Thursday, December 07, 2006

Update

Hello Everyone,

My apologies for not posting this week, I have been distracted.

At the moment, I'm writing the final pages on my next novel. There was a time when this act of completion would send me into a depression. I once heard George Saunders say that writers who experienced this end-of-novel melancholy were mourning the loss of the perfect novel they'd imagined but couldn't write, and accepting instead the limitations of the novel that they did produce. On the completion of this latest novel, however, I just feel relief that it went as well as it did. It's not that it is perfect, it's just its a rather bizarre piece of ficiton, and I know it could have gone much much worse.

For all of you aspiring Ladies and Lords of the Niggerati, I will be teaching at both the Callaloo Writing Workshop and the Hurston/Wright Writers in the summer of 2007. If you want my assistance with your writing, please apply.

Callaloo Writing Workshop

Hurston/Wright Writers Week

Best,

Mat Johnson
www.niggerati.com

3 Comments:

slither said...

How am I supposed to get there? Will you please help with flight and accomodations? I've got a novel about slavery that takes place during the civil rights movement. I have already recieved offers from the National Book Award people.

10:06 AM, December 10, 2006  
Marlon James said...

Congrats man, I just finished mine, on my birthday no less. Now I'm going through this agent process again. Now should I feel guilty saying "Hey 2007 is the 200th anniversary of the end of the slave trade and lookee here: a slave novel?"

6:12 PM, December 11, 2006  
Mat Johnson said...

I just wrote a 250 page sequal to a 19th Poe novel nobody bought in the first place. Can you say, "Bestseller?" No, you can't, and apparently I can't write one.
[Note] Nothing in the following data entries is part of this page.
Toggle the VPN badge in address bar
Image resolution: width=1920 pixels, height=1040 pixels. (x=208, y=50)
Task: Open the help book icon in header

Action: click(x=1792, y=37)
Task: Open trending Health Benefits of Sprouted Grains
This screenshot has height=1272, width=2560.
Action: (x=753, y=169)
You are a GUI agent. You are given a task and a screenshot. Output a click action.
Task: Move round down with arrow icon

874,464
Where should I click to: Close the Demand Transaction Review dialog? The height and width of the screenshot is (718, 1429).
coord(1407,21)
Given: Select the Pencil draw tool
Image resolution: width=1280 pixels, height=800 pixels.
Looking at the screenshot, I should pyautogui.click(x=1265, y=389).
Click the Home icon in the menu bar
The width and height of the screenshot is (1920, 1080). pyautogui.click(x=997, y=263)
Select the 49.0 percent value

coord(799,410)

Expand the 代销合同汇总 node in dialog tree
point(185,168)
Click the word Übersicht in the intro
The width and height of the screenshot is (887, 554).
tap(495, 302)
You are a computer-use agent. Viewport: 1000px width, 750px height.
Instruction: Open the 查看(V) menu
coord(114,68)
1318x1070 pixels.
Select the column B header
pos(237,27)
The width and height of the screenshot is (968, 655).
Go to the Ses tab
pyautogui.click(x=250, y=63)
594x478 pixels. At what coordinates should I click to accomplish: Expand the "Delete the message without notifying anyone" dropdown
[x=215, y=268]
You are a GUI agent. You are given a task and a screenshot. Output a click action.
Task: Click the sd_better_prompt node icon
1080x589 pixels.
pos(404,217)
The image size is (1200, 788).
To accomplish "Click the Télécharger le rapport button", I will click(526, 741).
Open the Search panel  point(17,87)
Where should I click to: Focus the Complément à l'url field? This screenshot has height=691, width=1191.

I think the problem with slavery as a subject is that those who are interested in it in publishing don't want to hear new truth on the subject, they just want to be comforted with old ones.

Again, Time Capsules. I think we are writing time capsules. Someday, some student is going to pick up your text and it will open up a whole world of thought. You'll be dead and will never hear about it, but please trust that this will happen.